Un besoin. Pas d’offre sur le marché. Les trois amis et accociés se lance autour d’un concept très marketé au service de leur passion : Le « surf care » est une solution technique de soins destinée aux riders. Leur entreprise ? Seventyone Percent. De la boisson énergisante au produit anti-irritation – symbolisé par un pictogramme humoristique – le produit phare reste la crème solaire.  Elle ne coule pas dans les yeux, permet de garder de l’adhérence sur les mains et, surtout, elle resiste plus longtemps à l’eau.

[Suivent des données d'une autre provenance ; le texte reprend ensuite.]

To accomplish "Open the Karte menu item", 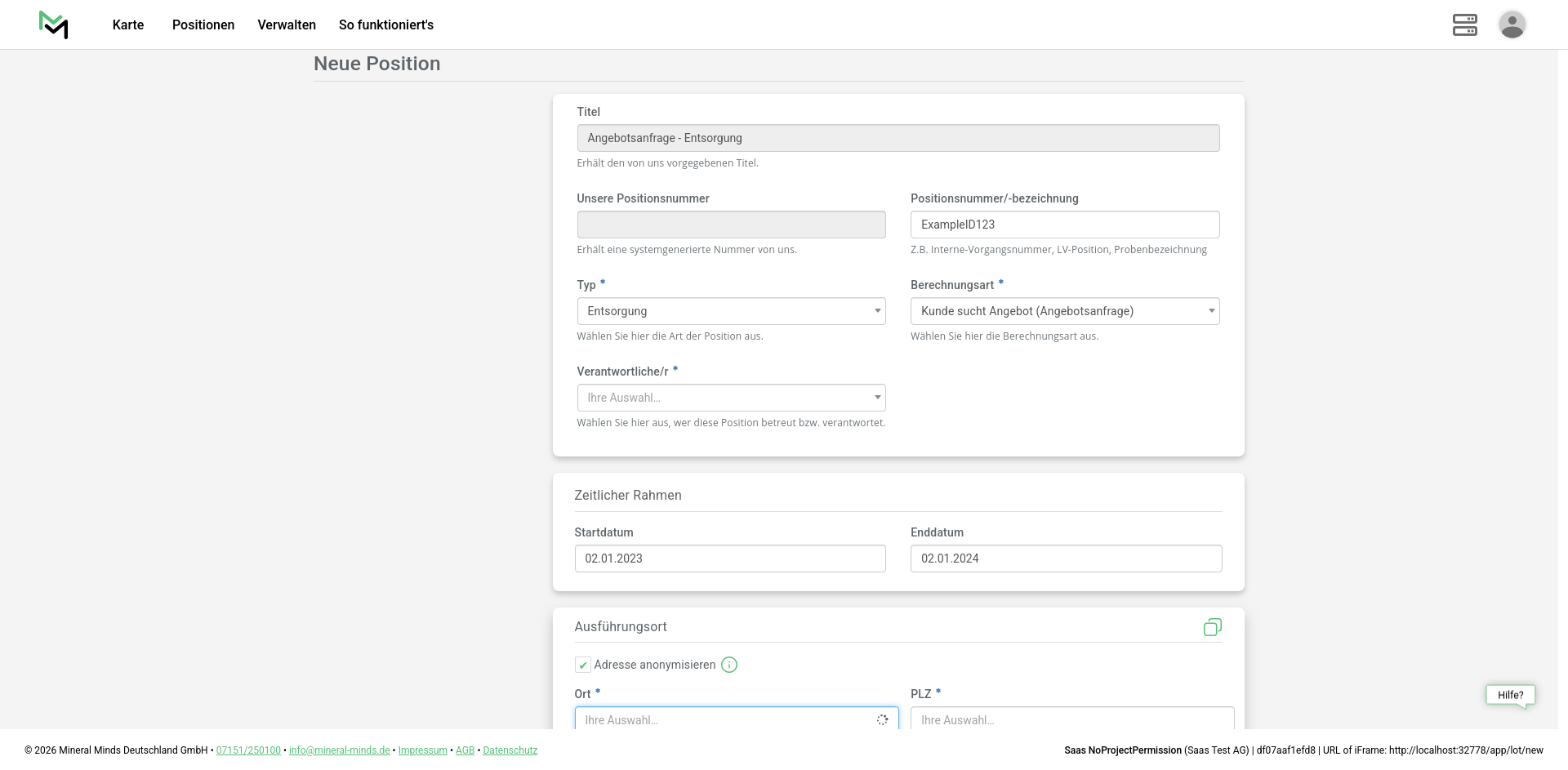I will (128, 25).
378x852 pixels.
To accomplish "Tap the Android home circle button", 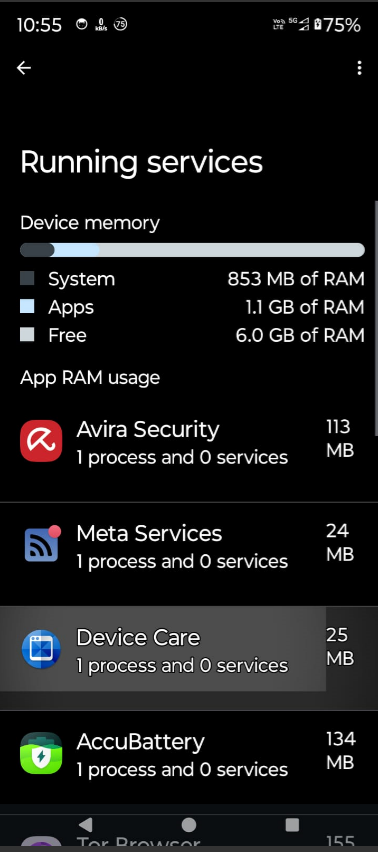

Les façonniers, des laboratoires français, ont dû travailler pendant trois ans sur la composition de ces crèmes avec un cahier des charges très précis sur la résistance du produit à l’eau. « Aujourd’hui le surf se professionnalise et il y a un marché dans ce domaine », ajoute Raphaël Vannier. Il y a une vrai industrie soutenue par un sport reconnu, de haut niveau en amont et qui se démocratise en aval. « Souvent, les propositions commerciales sont essentiellement dans le domaine du textile », analyse-t-il. Côté « Surf care » le champ est libre. Et puis le « secteur cosmétique pour le surf est amené à se développer grâce à la féminisation de ce sport. C’est pour ça que nous avons aussi une gamme de soins ».

La crème s’inscrit non seulement dans la pratique de ce sport mais aussi dans ses valeurs. La marque travaille beaucoup sur des produits respectant la nature. Un pour cent du chiffre d’affaires est reversé à l’association SurfRider Fondation, qui s’investit pour préservation des côtes et des océans. Seul le bouchon des tubes est recyclable et recyclé mais, si on devait avoir un tube complétement bio, on devrait l’acheter en dehors de France. « Outre le fait que c’est extrêmement cher pour une jeune entreprise, cela dégraderait notre bilan carbone », précise le co-fondateur.

Les produits sont lancés cette année et sont déjà présents dans la moitié des 80 magasins européens de la marque Quicksilver. Le but est de distribuer dans des boutiques essentiellement afin de se démarquer des autres crèmes solaires vendues en grandes surfaces. L’adhérence de la crème et la difficulté à l’étaler décourageront les simples plagistes. Raphaël Vannier précise : « on élargira notre gamme une fois que nous aurons acquis une réputation de technicité ». D'ici 3-4 ans, les fondateurs de seventyone percent pourraient élargir leur gamme au grand public. Ce secteur est prometteur : une crème qui résiste plus longtemps à l’eau pourrait être un produit de choix pour les mamans qui voient leurs enfants rester des heures à barboter.